From the point of view of my layers the enverlope is a sublayer of e3,

created from the message header during submission and used for subsequent
transmission of the message to its destination.

----

5. Two levels of store-and-forward

I'm rather unhappy with this section, especially the title -- I'm not sure
if there are levels as such and I'm not sure if there are two of them. The
list of actions is fine, though I would present them in a different order.
I prefer to define the actions in terms of what is done rather than who is
doing it, because the MTA/MDA/MUA distinction gets very blurred -- e.g.
5.2.5 is titled "MUA alias handling" but goes on to talk about MDAs (which
is where it is usually implemented, though it may occur in the MTA or
MUA). This approach also escapes from the false MTA/MUA dichotomy.

There are two important things that may occur when a message is passed on:
its reverse path may change or not (an e3 alteration by my layering), and
its content may change or not (an e4 alteration).
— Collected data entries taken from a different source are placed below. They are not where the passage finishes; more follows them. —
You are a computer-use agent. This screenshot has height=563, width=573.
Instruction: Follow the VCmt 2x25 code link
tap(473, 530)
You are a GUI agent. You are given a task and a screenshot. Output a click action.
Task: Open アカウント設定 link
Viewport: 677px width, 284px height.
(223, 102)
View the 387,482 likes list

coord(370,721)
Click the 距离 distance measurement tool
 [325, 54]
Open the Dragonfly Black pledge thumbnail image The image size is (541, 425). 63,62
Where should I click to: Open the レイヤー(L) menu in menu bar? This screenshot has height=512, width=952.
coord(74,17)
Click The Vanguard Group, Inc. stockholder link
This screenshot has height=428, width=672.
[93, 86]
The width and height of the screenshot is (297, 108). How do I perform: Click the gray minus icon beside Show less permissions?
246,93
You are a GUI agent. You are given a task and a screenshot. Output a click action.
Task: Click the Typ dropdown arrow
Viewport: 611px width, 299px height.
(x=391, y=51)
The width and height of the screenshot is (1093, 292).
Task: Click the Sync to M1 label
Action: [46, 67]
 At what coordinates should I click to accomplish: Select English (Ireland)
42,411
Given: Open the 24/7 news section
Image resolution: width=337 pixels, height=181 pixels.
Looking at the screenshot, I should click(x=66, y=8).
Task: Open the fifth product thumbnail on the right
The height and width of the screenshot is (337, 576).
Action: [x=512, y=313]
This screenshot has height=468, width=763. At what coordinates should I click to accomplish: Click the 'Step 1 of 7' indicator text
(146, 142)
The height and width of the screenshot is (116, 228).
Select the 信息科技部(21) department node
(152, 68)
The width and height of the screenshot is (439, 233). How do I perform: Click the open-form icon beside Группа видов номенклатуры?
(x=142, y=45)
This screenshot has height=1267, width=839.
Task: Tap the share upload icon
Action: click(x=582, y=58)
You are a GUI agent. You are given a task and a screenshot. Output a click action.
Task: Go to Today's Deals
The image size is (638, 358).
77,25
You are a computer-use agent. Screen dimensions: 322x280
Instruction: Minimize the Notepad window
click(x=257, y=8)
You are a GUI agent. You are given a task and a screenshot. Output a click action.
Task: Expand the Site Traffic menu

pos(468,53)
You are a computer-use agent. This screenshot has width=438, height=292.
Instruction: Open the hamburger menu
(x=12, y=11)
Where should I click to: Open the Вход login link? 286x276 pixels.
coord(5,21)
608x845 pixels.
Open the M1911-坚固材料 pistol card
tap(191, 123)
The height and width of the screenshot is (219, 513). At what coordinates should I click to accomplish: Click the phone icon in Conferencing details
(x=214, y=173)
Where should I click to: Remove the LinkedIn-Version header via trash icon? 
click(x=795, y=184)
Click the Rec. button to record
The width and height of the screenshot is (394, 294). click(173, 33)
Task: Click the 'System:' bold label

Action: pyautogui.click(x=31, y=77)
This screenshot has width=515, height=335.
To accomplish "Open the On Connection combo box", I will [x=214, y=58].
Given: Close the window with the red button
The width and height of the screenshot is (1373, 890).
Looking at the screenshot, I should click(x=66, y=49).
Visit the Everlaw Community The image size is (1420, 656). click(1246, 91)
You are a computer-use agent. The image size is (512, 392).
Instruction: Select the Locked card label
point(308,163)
These two are
independent of each other.

My ordering is intended to be a smooth progression from relay-like to
reply-like (though it's a REALLY BIG STRETCH to say that a reply to a
message is a kind of forwarding action).

5.1 Relaying

No change of reverse path or message content.

Note that the envelope often does change when a message is relayed,
because subsets of the envelope recipient addresses may route to different
hosts. The draft says that relaying doesn't involve changing addresses in
the envelope which is correct, but a bit misleading.

5.2.5 Aliasing

No change of reverse path or message content.

This section should mention that this action is sometimes called
forwarding (after the unix .forward file) or redirecting (after the Sieve
action command that causes it).

This section's explanation of the reason for leaving the return path
unchanged could be improved. It mentions that an aliasing arrangement is
the responsibility of the owner of the original RCPT TO address, but
doesn't state that in the usual case there is no way to inform this person
of onward delivery problems. They set up the aliasing because they don't
read email delivered there (and may not even have a mailbox to keep it
in). Naively changing the MAIL FROM would cause errors to be lost.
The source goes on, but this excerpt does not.